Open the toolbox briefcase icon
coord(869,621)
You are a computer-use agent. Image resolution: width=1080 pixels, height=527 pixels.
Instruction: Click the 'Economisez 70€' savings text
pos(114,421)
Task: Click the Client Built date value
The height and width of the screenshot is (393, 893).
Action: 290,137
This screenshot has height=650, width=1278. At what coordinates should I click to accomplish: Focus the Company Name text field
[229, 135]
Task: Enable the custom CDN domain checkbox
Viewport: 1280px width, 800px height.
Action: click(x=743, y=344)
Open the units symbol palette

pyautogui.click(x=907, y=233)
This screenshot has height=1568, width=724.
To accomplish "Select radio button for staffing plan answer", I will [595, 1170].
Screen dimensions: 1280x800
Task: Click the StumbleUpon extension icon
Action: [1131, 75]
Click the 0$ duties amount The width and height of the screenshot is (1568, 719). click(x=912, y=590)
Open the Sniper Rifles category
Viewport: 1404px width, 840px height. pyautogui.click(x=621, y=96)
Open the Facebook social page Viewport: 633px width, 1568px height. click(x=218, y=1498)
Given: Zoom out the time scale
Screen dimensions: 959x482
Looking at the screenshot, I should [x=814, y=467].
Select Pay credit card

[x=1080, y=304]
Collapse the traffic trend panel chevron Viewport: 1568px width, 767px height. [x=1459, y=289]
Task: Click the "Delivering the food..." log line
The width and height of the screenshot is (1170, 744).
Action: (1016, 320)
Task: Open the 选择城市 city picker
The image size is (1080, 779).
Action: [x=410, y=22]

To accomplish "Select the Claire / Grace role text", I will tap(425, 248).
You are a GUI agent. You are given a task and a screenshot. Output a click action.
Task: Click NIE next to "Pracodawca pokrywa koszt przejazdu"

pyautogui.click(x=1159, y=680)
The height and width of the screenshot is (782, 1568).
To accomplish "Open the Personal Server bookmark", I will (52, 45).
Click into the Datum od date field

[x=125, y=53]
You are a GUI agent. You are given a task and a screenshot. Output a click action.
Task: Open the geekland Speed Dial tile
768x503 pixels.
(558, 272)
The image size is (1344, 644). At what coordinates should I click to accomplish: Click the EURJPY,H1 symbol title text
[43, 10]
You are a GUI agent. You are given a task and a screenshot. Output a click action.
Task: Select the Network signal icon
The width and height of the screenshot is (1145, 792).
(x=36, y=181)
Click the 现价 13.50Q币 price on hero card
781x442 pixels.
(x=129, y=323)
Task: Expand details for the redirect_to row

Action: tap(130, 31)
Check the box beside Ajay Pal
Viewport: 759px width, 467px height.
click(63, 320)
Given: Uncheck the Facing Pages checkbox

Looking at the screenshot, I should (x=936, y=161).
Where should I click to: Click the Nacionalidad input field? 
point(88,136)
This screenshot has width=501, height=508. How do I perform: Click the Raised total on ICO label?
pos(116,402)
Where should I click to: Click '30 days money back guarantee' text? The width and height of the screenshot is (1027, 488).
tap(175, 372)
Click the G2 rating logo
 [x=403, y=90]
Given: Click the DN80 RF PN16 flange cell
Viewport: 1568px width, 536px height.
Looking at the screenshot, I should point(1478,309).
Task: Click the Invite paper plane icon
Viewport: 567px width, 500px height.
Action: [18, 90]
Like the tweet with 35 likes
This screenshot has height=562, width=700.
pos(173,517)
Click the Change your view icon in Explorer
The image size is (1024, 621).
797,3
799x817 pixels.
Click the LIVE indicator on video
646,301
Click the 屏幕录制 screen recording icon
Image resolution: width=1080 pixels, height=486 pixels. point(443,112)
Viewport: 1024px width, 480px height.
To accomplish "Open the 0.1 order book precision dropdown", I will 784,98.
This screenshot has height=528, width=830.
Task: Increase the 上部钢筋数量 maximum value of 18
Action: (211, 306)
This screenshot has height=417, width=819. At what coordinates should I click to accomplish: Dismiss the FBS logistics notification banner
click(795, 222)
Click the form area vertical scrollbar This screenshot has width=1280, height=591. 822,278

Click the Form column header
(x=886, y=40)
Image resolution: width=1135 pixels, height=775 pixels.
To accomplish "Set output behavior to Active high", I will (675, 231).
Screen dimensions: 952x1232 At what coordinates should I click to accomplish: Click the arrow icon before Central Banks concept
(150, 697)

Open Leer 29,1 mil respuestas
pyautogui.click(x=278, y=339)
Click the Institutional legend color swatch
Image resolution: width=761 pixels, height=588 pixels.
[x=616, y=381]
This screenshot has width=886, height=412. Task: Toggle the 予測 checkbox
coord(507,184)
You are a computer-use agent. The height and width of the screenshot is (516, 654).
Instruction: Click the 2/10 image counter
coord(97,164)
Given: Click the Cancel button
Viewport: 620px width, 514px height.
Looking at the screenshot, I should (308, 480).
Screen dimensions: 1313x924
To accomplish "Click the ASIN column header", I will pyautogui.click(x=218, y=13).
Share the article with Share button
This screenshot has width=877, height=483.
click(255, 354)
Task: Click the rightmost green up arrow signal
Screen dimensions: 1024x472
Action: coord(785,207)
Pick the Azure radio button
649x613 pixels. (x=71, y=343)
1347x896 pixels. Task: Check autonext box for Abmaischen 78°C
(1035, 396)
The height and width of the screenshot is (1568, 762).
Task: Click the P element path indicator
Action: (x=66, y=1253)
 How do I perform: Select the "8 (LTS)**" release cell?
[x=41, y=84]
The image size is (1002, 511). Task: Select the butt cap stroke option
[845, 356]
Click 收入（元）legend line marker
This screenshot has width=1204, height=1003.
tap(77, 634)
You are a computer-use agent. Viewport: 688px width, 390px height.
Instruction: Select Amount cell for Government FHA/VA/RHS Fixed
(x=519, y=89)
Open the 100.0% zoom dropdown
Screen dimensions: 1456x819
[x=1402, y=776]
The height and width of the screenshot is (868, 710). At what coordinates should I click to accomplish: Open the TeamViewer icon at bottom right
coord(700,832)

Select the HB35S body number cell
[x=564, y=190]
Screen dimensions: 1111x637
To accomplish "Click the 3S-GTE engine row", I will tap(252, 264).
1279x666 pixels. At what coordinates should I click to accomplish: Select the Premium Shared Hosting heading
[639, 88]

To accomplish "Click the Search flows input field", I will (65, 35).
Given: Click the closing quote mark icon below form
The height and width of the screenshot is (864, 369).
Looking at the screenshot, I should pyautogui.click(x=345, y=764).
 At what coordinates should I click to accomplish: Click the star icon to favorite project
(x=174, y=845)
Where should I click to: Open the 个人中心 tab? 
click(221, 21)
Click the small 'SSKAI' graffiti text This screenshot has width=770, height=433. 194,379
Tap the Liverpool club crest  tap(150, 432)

---------------

(YOUR GOAL):
Transcription of the entire listing, word for word, is required.

(SOLUTION TO THE EXERCISE):
Open the toolbox briefcase icon
coord(869,621)
You are a computer-use agent. Image resolution: width=1080 pixels, height=527 pixels.
Instruction: Click the 'Economisez 70€' savings text
pos(114,421)
Task: Click the Client Built date value
The height and width of the screenshot is (393, 893).
Action: 290,137
This screenshot has height=650, width=1278. At what coordinates should I click to accomplish: Focus the Company Name text field
[229, 135]
Task: Enable the custom CDN domain checkbox
Viewport: 1280px width, 800px height.
Action: click(x=743, y=344)
Open the units symbol palette

pyautogui.click(x=907, y=233)
This screenshot has height=1568, width=724.
To accomplish "Select radio button for staffing plan answer", I will [595, 1170].
Screen dimensions: 1280x800
Task: Click the StumbleUpon extension icon
Action: [1131, 75]
Click the 0$ duties amount The width and height of the screenshot is (1568, 719). click(x=912, y=590)
Open the Sniper Rifles category
Viewport: 1404px width, 840px height. pyautogui.click(x=621, y=96)
Open the Facebook social page Viewport: 633px width, 1568px height. click(x=218, y=1498)
Given: Zoom out the time scale
Screen dimensions: 959x482
Looking at the screenshot, I should [x=814, y=467].
Select Pay credit card

[x=1080, y=304]
Collapse the traffic trend panel chevron Viewport: 1568px width, 767px height. [x=1459, y=289]
Task: Click the "Delivering the food..." log line
The width and height of the screenshot is (1170, 744).
Action: (1016, 320)
Task: Open the 选择城市 city picker
The image size is (1080, 779).
Action: [x=410, y=22]

To accomplish "Select the Claire / Grace role text", I will tap(425, 248).
You are a GUI agent. You are given a task and a screenshot. Output a click action.
Task: Click NIE next to "Pracodawca pokrywa koszt przejazdu"

pyautogui.click(x=1159, y=680)
The height and width of the screenshot is (782, 1568).
To accomplish "Open the Personal Server bookmark", I will (52, 45).
Click into the Datum od date field

[x=125, y=53]
You are a GUI agent. You are given a task and a screenshot. Output a click action.
Task: Open the geekland Speed Dial tile
768x503 pixels.
(558, 272)
The image size is (1344, 644). At what coordinates should I click to accomplish: Click the EURJPY,H1 symbol title text
[43, 10]
You are a GUI agent. You are given a task and a screenshot. Output a click action.
Task: Select the Network signal icon
The width and height of the screenshot is (1145, 792).
(x=36, y=181)
Click the 现价 13.50Q币 price on hero card
781x442 pixels.
(x=129, y=323)
Task: Expand details for the redirect_to row

Action: tap(130, 31)
Check the box beside Ajay Pal
Viewport: 759px width, 467px height.
click(63, 320)
Given: Uncheck the Facing Pages checkbox

Looking at the screenshot, I should (x=936, y=161).
Where should I click to: Click the Nacionalidad input field? 
point(88,136)
This screenshot has width=501, height=508. How do I perform: Click the Raised total on ICO label?
pos(116,402)
Where should I click to: Click '30 days money back guarantee' text? The width and height of the screenshot is (1027, 488).
tap(175, 372)
Click the G2 rating logo
 [x=403, y=90]
Given: Click the DN80 RF PN16 flange cell
Viewport: 1568px width, 536px height.
Looking at the screenshot, I should point(1478,309).
Task: Click the Invite paper plane icon
Viewport: 567px width, 500px height.
Action: [18, 90]
Like the tweet with 35 likes
This screenshot has height=562, width=700.
pos(173,517)
Click the Change your view icon in Explorer
The image size is (1024, 621).
797,3
799x817 pixels.
Click the LIVE indicator on video
646,301
Click the 屏幕录制 screen recording icon
Image resolution: width=1080 pixels, height=486 pixels. point(443,112)
Viewport: 1024px width, 480px height.
To accomplish "Open the 0.1 order book precision dropdown", I will 784,98.
This screenshot has height=528, width=830.
Task: Increase the 上部钢筋数量 maximum value of 18
Action: (211, 306)
This screenshot has height=417, width=819. At what coordinates should I click to accomplish: Dismiss the FBS logistics notification banner
click(795, 222)
Click the form area vertical scrollbar This screenshot has width=1280, height=591. 822,278

Click the Form column header
(x=886, y=40)
Image resolution: width=1135 pixels, height=775 pixels.
To accomplish "Set output behavior to Active high", I will (675, 231).
Screen dimensions: 952x1232 At what coordinates should I click to accomplish: Click the arrow icon before Central Banks concept
(150, 697)

Open Leer 29,1 mil respuestas
pyautogui.click(x=278, y=339)
Click the Institutional legend color swatch
Image resolution: width=761 pixels, height=588 pixels.
[x=616, y=381]
This screenshot has width=886, height=412. Task: Toggle the 予測 checkbox
coord(507,184)
You are a computer-use agent. The height and width of the screenshot is (516, 654).
Instruction: Click the 2/10 image counter
coord(97,164)
Given: Click the Cancel button
Viewport: 620px width, 514px height.
Looking at the screenshot, I should (308, 480).
Screen dimensions: 1313x924
To accomplish "Click the ASIN column header", I will pyautogui.click(x=218, y=13).
Share the article with Share button
This screenshot has width=877, height=483.
click(255, 354)
Task: Click the rightmost green up arrow signal
Screen dimensions: 1024x472
Action: coord(785,207)
Pick the Azure radio button
649x613 pixels. (x=71, y=343)
1347x896 pixels. Task: Check autonext box for Abmaischen 78°C
(1035, 396)
The height and width of the screenshot is (1568, 762).
Task: Click the P element path indicator
Action: (x=66, y=1253)
 How do I perform: Select the "8 (LTS)**" release cell?
[x=41, y=84]
The image size is (1002, 511). Task: Select the butt cap stroke option
[845, 356]
Click 收入（元）legend line marker
This screenshot has width=1204, height=1003.
tap(77, 634)
You are a computer-use agent. Viewport: 688px width, 390px height.
Instruction: Select Amount cell for Government FHA/VA/RHS Fixed
(x=519, y=89)
Open the 100.0% zoom dropdown
Screen dimensions: 1456x819
[x=1402, y=776]
The height and width of the screenshot is (868, 710). At what coordinates should I click to accomplish: Open the TeamViewer icon at bottom right
coord(700,832)

Select the HB35S body number cell
[x=564, y=190]
Screen dimensions: 1111x637
To accomplish "Click the 3S-GTE engine row", I will tap(252, 264).
1279x666 pixels. At what coordinates should I click to accomplish: Select the Premium Shared Hosting heading
[639, 88]

To accomplish "Click the Search flows input field", I will (65, 35).
Given: Click the closing quote mark icon below form
The height and width of the screenshot is (864, 369).
Looking at the screenshot, I should pyautogui.click(x=345, y=764).
 At what coordinates should I click to accomplish: Click the star icon to favorite project
(x=174, y=845)
Where should I click to: Open the 个人中心 tab? 
click(221, 21)
Click the small 'SSKAI' graffiti text This screenshot has width=770, height=433. 194,379
Tap the Liverpool club crest  tap(150, 432)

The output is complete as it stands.